Why do mixed quantum-classical methods describe short-time dynamics through conical intersections so well? Analysis of geometric phase effects
Rami Gherib, Ilya G. Ryabinkin, and Artur F. Izmaylov

TL;DR
This paper investigates why mixed quantum-classical methods like surface hopping and Ehrenfest accurately simulate short-time dynamics through conical intersections despite not explicitly including geometric phase effects, revealing their effective mimicry of key GP influences.
Contribution
The study uncovers how MQC methods implicitly replicate essential geometric phase effects, explaining their success in modeling non-adiabatic dynamics at conical intersections.
Findings
MQC methods compensate for non-adiabatic couplings.
They enhance transfer for symmetric nuclear components.
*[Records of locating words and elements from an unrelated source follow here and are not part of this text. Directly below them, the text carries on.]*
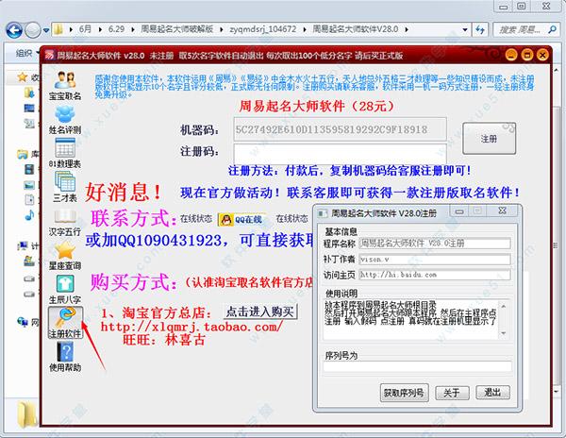Click the 关于 button in keygen dialog
566x438 pixels.
452,392
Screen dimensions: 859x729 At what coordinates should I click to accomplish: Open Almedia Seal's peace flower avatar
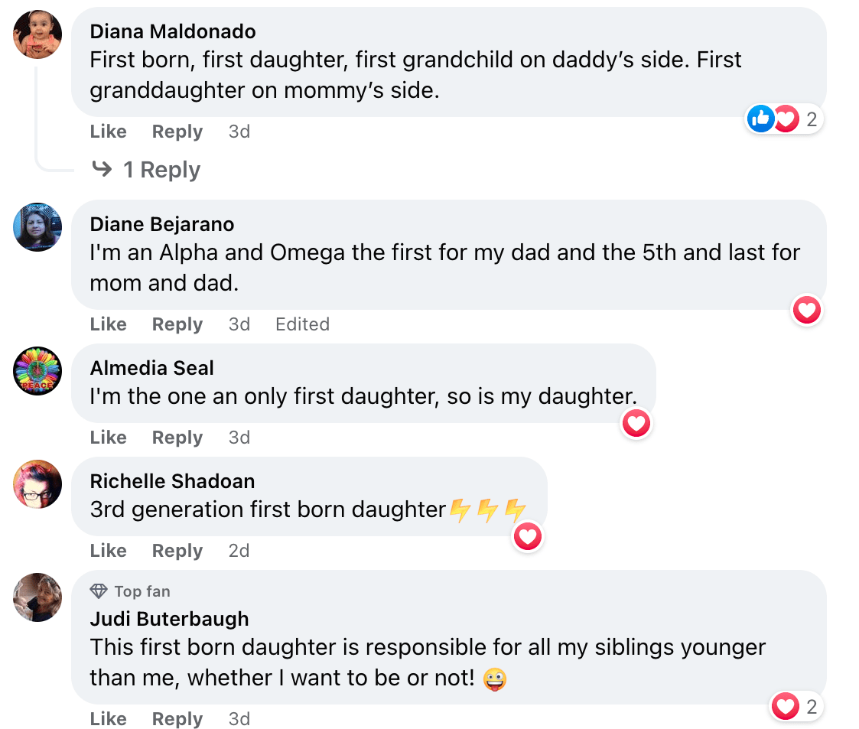pos(37,371)
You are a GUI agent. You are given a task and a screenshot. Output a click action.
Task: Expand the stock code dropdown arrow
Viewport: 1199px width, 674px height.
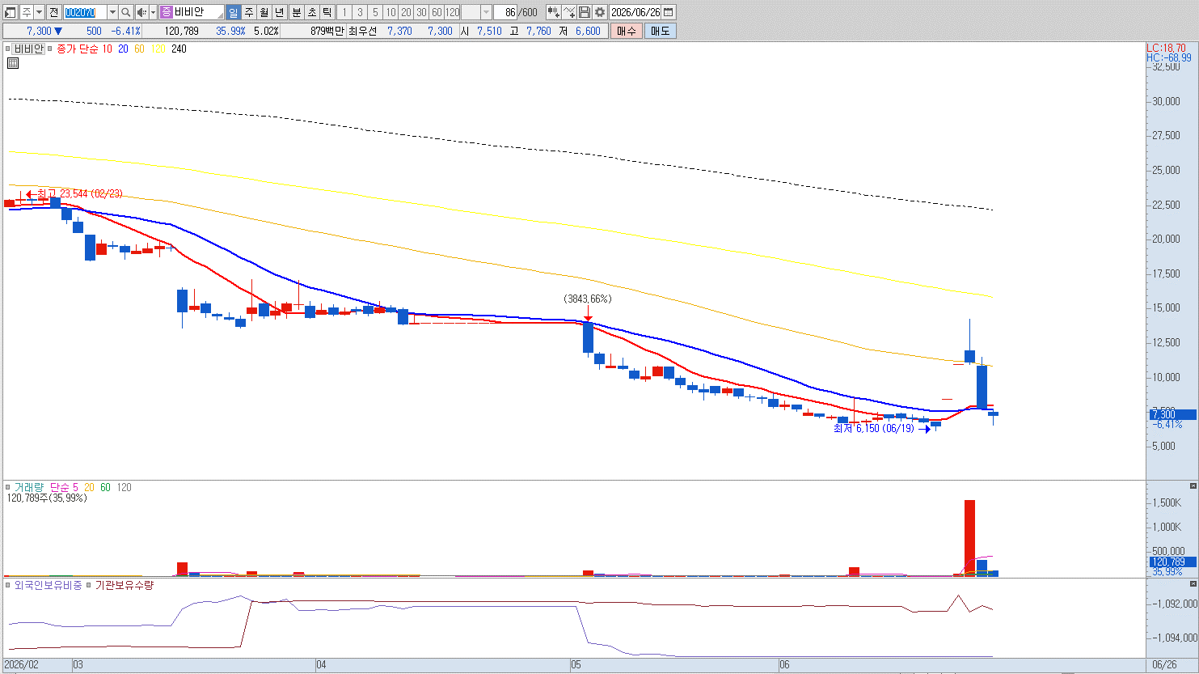pyautogui.click(x=112, y=12)
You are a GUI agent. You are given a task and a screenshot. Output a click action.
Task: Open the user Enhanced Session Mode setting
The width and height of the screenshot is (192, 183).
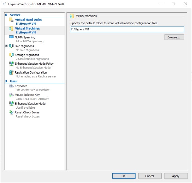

Methods reproduce exact quantum dynamics surprisingly well.
Abstract
Adequate simulation of non-adiabatic dynamics through conical intersection requires account for a non-trivial geometric phase (GP) emerging in electronic and nuclear wave-functions in the adiabatic representation. Popular mixed quantum-classical (MQC) methods, surface hopping and Ehrenfest, do not carry a nuclear wave-function to be able to incorporate the GP into nuclear dynamics. Surprisingly, the MQC methods reproduce ultra-fast interstate crossing dynamics generated with the exact quantum propagation so well as if they contained information about the GP. Using two-dimensional linear vibronic coupling models we unravel how the MQC methods can effectively mimic the most significant dynamical GP effects: 1) compensation for repulsive diagonal second order non-adiabatic couplings and 2) transfer enhancement for a fully cylindrically symmetric component of a nuclear distribution.